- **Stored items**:
▼
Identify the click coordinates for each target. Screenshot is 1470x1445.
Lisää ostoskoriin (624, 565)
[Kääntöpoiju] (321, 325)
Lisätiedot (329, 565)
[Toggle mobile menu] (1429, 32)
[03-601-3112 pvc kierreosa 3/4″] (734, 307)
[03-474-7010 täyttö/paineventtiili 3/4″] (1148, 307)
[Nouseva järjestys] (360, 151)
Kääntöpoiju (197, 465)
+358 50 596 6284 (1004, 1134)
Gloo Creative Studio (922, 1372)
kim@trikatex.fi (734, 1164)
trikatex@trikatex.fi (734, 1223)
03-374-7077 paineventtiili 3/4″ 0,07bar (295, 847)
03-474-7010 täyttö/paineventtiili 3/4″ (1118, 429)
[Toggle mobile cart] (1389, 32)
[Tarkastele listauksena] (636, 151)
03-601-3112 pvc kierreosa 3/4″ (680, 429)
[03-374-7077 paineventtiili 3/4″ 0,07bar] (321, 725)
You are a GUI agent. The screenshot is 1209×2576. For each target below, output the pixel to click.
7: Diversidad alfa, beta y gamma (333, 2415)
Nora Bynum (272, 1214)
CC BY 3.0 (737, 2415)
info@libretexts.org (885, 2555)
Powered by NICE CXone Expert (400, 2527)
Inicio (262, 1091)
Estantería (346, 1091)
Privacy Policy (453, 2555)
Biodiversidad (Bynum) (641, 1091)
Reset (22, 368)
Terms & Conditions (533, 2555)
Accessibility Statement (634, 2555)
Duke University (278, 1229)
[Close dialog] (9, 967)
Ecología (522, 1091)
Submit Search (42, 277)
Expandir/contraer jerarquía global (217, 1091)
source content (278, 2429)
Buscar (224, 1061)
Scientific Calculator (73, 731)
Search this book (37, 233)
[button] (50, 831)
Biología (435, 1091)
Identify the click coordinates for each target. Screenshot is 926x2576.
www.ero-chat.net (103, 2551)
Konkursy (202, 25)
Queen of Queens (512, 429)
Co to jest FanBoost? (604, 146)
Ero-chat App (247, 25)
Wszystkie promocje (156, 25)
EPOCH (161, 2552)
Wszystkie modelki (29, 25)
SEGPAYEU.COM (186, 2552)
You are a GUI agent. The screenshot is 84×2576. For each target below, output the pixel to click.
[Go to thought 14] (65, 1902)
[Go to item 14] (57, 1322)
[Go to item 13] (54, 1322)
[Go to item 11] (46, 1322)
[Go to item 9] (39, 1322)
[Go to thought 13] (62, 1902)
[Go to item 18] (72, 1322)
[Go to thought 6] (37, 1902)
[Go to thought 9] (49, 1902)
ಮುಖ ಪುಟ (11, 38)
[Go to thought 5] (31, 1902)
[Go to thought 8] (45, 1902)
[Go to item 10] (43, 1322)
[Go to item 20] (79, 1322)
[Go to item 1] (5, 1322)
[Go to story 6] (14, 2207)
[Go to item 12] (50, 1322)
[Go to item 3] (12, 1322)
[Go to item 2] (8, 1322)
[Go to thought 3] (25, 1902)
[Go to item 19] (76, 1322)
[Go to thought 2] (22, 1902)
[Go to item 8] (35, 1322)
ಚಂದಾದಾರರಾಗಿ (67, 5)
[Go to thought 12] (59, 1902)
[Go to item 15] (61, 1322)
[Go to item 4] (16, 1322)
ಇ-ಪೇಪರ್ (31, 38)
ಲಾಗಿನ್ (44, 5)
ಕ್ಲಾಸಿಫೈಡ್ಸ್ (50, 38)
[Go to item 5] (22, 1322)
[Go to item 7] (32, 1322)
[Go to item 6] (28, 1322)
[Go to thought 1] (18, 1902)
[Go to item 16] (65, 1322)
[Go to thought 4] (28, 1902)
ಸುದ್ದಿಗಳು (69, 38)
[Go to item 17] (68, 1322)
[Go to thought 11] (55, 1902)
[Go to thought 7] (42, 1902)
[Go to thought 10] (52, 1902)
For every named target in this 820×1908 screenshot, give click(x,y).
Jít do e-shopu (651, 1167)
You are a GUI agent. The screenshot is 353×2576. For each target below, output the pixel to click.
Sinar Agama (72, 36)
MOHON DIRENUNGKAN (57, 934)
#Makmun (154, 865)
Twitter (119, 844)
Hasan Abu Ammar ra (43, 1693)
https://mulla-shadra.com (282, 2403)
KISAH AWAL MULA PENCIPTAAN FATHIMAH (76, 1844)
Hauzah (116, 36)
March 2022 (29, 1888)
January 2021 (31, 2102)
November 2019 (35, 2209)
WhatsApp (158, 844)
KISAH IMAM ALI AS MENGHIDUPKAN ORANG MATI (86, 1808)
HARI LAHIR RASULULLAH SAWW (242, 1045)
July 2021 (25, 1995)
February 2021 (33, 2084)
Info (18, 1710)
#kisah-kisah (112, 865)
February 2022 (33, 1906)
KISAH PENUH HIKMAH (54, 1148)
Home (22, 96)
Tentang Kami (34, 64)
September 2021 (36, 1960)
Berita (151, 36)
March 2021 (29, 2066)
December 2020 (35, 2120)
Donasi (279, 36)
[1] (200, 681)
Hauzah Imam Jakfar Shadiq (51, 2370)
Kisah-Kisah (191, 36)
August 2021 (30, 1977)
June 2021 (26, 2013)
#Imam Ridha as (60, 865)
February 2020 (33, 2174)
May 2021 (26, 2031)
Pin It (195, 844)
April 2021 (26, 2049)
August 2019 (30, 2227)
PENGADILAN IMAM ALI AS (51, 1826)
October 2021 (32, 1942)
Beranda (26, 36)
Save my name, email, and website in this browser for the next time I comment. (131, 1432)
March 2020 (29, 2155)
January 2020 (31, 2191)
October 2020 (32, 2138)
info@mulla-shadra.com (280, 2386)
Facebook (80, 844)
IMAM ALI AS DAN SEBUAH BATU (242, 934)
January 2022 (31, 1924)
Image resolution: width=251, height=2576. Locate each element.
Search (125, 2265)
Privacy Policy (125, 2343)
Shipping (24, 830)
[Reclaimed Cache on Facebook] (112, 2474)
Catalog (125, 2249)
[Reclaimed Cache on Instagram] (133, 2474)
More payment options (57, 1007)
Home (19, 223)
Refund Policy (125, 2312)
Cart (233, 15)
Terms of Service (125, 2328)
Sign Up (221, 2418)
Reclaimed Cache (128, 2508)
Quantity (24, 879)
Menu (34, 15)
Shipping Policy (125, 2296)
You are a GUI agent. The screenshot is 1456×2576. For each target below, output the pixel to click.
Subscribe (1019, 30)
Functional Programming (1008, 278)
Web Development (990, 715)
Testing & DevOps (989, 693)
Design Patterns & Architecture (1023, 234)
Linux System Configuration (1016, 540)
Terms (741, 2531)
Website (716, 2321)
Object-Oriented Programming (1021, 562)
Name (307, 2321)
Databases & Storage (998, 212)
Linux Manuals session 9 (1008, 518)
▲
- **WHAT THIS TASK INVOLVES**: The lines to show are those in the data above that include "Reclaimed".

- **THE COMPLETED TASK**:
[Reclaimed Cache on Facebook] (112, 2474)
[Reclaimed Cache on Instagram] (133, 2474)
Reclaimed Cache (128, 2508)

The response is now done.